This post is part of an editorial series, “The Stork Stories,” brought to you by the Fort Worth Moms Blog and Texas Health. We hope these pieces provide you with helpful information, encouragement, and answers as you prepare for baby’s arrival.

Stork stories

Looking at the positive pregnancy test, another birth was the last thing on my mind. I was more concerned about being pregnant and keeping up with our 14 month old twins, not to mention eventually having three kids under the age of two (you can do math shockingly fast when panicked.) In fact, I spent most of my pregnancy hoping that baby stayed in as long as possible because baby-in seemed a whole lot easier than baby-out. However, I am nothing if not practical, and I knew I had to plan for the birth eventually, so I began thinking about what birth might look like this time around.
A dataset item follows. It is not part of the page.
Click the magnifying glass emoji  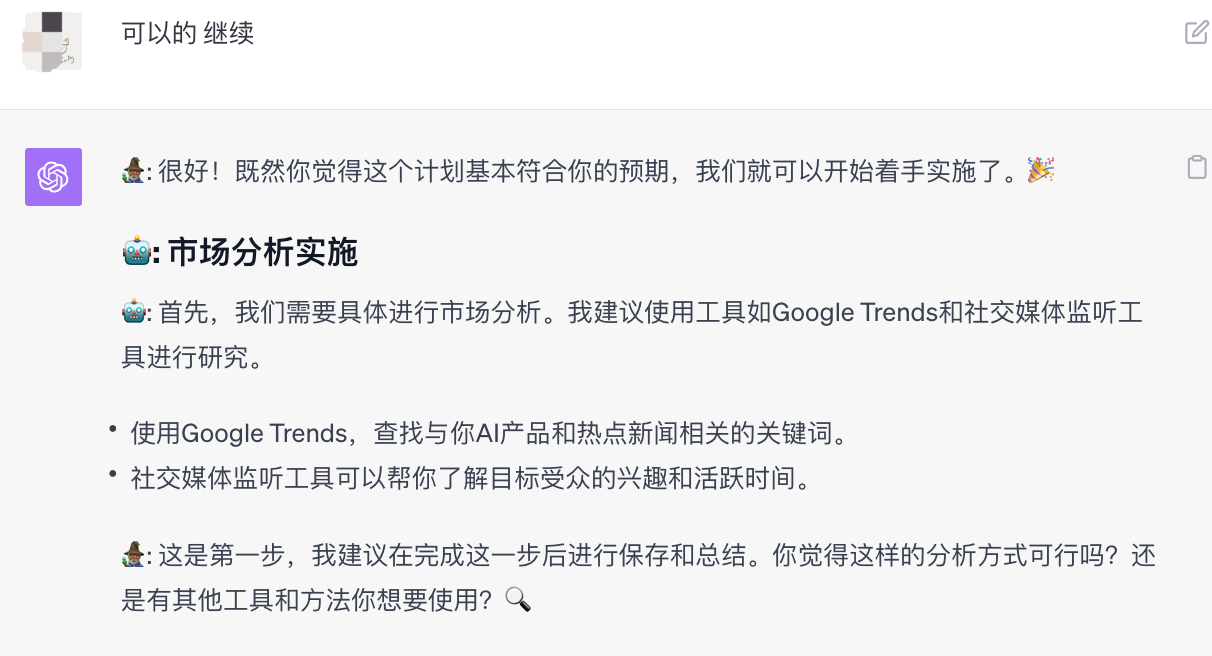click(517, 600)
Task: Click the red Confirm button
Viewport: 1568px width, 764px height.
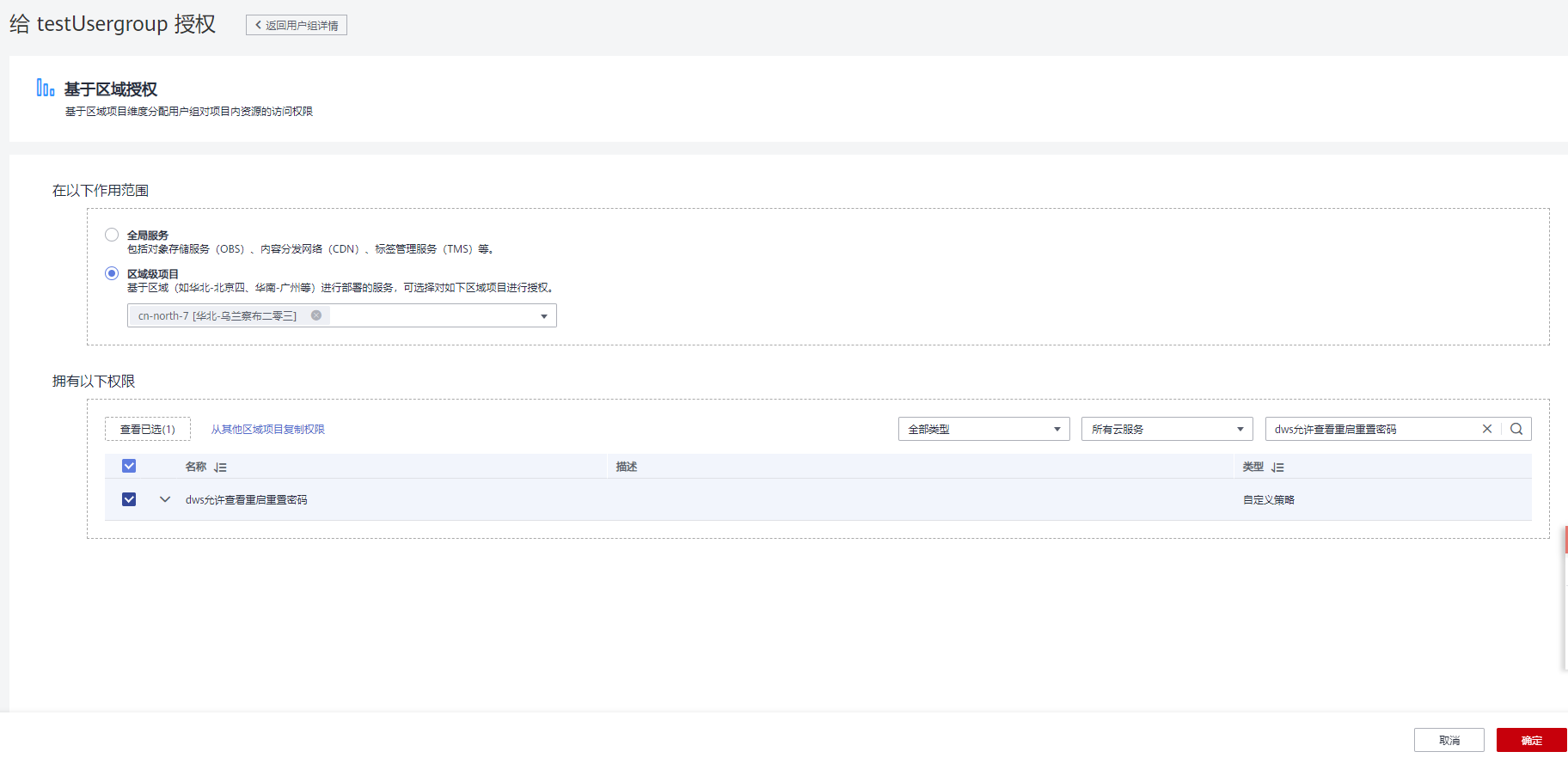Action: (1531, 740)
304352_10101090786891200_5284163_nOur twins were born via C-section at 35 weeks due to some twinny complications. There was no induction, no laboring, nothing, just a quick C-section and boom, two babies. While my recovery wasn’t as painful as some I have heard about, I did contract a uterine infection from the C-section and had to be readmitted to the hospital for four days and on IV antibiotics. I was absolutely willing to look at other options that might keep me from that same situation. I had hopes that this go round would be less complicated, you know, because there was only one in there. I had a pretty firm idea on my priorities for a birth:

  1. Healthy baby.
  2. As few medical interventions as possible.
  3. Get home as soon as possible.

After looking at my list, I started researching a vaginal birth after cesarean (VBAC).

Preparing for a VBAC involves some research and decision making early on. First, I visited the International Cesarean Awareness Network (ICAN) website. This is a great resource for any mom considering a VBAC. I worked with them to find a list of VBAC friendly doctors and hospitals in San Antonio, where we were living at the time.

Another choice I made was hiring a doula. A doula is a professional trained in childbirth who provides support. They don’t actually deliver babies, they take on more of a coaching/advocate role for you. Our doula, Beth, was absolutely amazing. During pregnancy, she worked with us and did childbirth classes. When I went into labor, she came to my house to help me through the early labor before going to the hospital with us and serving as an extra support system for both my husband and me. Beth was the one who gave my husband a break when labor lasted forever (and ever, and ever). She asked doctors if we could have a minute to discuss whenever interventions were suggested. We had the benefit of her experience of many births, instead of just the one we had both attended. I firmly believe that Beth is one of the biggest reasons my VBAC was successful. And as much as I loved her, my husband was even MORE grateful for her because it took some pressure off of him.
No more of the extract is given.